In our study we did not find a correlation of immunoproteasome, 20S proteasome and UCHL1 levels with gender or age, which is consistent with previous observations 9, 10, 11.
Our observation did not elucidate fully the clinical relevance of plasma levels of immunoproteasomes, 20S proteasomes and UCHL1 in appendicitis in children. Also, the impact of immunoproteasome on various immunological aspects raises interest in understanding its cellular function in autoimmunity and inflammation.

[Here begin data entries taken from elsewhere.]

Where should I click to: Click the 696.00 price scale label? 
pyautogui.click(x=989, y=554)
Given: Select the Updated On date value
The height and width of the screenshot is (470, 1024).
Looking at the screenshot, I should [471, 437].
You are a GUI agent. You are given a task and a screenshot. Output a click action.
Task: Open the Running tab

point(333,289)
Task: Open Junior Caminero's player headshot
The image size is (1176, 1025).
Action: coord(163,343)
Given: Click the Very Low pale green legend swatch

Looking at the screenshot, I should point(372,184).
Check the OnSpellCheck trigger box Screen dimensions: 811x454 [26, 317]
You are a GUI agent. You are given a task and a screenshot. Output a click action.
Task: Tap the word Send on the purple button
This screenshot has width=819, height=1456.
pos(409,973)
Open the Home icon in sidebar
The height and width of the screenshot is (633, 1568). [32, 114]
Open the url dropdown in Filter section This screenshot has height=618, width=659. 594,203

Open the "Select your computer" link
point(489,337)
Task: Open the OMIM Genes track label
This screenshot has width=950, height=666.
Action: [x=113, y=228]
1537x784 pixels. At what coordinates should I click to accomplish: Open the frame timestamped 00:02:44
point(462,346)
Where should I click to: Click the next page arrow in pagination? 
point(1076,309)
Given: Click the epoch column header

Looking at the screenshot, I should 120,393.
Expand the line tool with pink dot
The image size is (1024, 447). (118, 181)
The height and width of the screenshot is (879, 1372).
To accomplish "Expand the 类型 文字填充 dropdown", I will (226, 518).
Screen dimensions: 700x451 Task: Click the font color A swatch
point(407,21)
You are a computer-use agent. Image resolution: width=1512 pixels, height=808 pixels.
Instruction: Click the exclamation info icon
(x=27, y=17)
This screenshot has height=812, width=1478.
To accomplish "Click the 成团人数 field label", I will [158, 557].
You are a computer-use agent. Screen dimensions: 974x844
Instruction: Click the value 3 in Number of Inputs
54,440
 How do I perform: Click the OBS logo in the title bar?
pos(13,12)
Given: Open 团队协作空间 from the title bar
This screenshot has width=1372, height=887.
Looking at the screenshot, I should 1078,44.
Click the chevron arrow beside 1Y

Nonetheless, we believe that evaluation of plasma levels of immunoproteasome, 20S proteasome and UCHL1 may be helpful in the assessment of the efficacy of treatment during the course of abdominal inflammatory disease.
Conclusion
The immunoproteasome concentration may reflect the metabolic response to acute state inflammation and the process of gradual ebbing of the inflammation, and thus may be helpful in the assessment of the efficacy of treatment. The method of operation – classic open appendectomy or laparoscopic appendectomy – does not influence the general trend in immunoproteasome concentration in children with appendicitis. The SPRI biosensor is a useful diagnostic tool in the assessment of immunoproteasome, proteasome and UCHL1 concentrations.
Disclosure
The authors declare no conflicts of interest.
Acknowledgements
The authors declare no financial support.